The ability to effectively support the left ventricle is a central component of the care of patients with life-threatening cardiovascular diseases, including cardiogenic shock (CS) and cardiac arrest (CA). As initially described by Hollenberg in 2001, patients with CS progress through a rapid, downward cascade of hypotension, hypoxemia, reduced coronary artery perfusion, and ischemia (Figure 1).1 The ability to halt and/or reverse progressive myocardial dysfunction and this “downward spiral” with a mechanical support device is paramount to survival. The intraaortic balloon pump (IABP) is the most commonly used device for this indication because of ease and speed of insertion, widespread availability, and low cost. However, recent randomized clinical trials have questioned whether routine use of the IABP in the setting of CS improves clinical outcome.2 In addition, the IABP only increases cardiac output by up to 1.0 L/minute. Because of these limitations, several newer forms of mechanical support have emerged into clinical practice. Each device has advantages and disadvantages as summarized in Table 1. Similar to patients with CS, those with in-hospital CA also have a poor prognosis.3 A recent study from Taiwan suggests a benefit in neurologic outcome and survival for patients receiving extracorporeal membrane oxygenation (ECMO) vs conventional cardiopulmonary resuscitation.4 In addition to temporarily supporting the left ventricle with a mechanical device, correcting the underlying cause(s) that lead to the arrest and/or left ventricle failure is crucial.
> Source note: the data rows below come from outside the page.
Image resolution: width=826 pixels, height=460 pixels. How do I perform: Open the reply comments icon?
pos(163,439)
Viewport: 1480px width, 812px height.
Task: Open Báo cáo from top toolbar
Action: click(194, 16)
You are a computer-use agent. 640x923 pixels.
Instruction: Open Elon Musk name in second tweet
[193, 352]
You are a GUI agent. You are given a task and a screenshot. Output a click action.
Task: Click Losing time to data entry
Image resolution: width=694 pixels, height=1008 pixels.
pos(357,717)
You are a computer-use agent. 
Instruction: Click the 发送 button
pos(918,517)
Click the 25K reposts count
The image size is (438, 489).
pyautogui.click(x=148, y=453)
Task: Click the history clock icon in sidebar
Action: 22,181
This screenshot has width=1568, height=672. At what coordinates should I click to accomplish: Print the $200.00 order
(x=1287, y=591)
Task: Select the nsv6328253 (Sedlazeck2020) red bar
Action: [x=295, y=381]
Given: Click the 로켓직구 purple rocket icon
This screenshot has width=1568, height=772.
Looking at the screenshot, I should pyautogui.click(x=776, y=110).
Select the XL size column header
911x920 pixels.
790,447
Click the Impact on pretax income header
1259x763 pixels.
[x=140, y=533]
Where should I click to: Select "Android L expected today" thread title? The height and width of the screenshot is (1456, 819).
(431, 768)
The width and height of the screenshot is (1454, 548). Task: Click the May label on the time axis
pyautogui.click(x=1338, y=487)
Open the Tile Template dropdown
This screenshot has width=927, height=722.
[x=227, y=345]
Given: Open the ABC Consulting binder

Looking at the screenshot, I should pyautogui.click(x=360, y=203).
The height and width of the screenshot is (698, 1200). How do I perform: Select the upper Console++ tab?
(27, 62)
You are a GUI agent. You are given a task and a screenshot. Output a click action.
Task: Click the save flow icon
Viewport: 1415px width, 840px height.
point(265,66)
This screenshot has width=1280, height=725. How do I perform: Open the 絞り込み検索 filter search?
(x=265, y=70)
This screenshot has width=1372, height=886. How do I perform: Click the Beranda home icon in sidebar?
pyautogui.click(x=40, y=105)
Timely primary percutaneous coronary intervention, rapid correction of electrolyte and acid-base abnormalities, optimization of volume status, and restoration of flow to an occluded proximal pulmonary artery in the setting of massive pulmonary embolism are several examples.
Traditional ECMO systems required placement of large-bore arterial and venous cannulas within the operating room by vascular and/or cardiothoracic surgeons and trained perfusionists to run the circuits. However, newer miniaturized ECMO systems can now be placed either at the bedside or in the cardiac catheterization laboratory using traditional percutaneous techniques. The CardioHelp system (Maquet Cardiovascular) represents the newest iteration in peripheral ECMO as a miniaturized, single hybrid pump-oxygenator unit that weighs 9 kg and was initially developed as a compact system for helicopter transport in communities without nearby tertiary-care facilities. The system can achieve cardiac outputs of 5.0 L/minute, with higher flow rates possible using larger-diameter venous and arterial cannulas. The system is relatively easy to initiate with percutaneous arterial and venous access and also allows oxygenation of venous blood for patients with coexisting hypoxia.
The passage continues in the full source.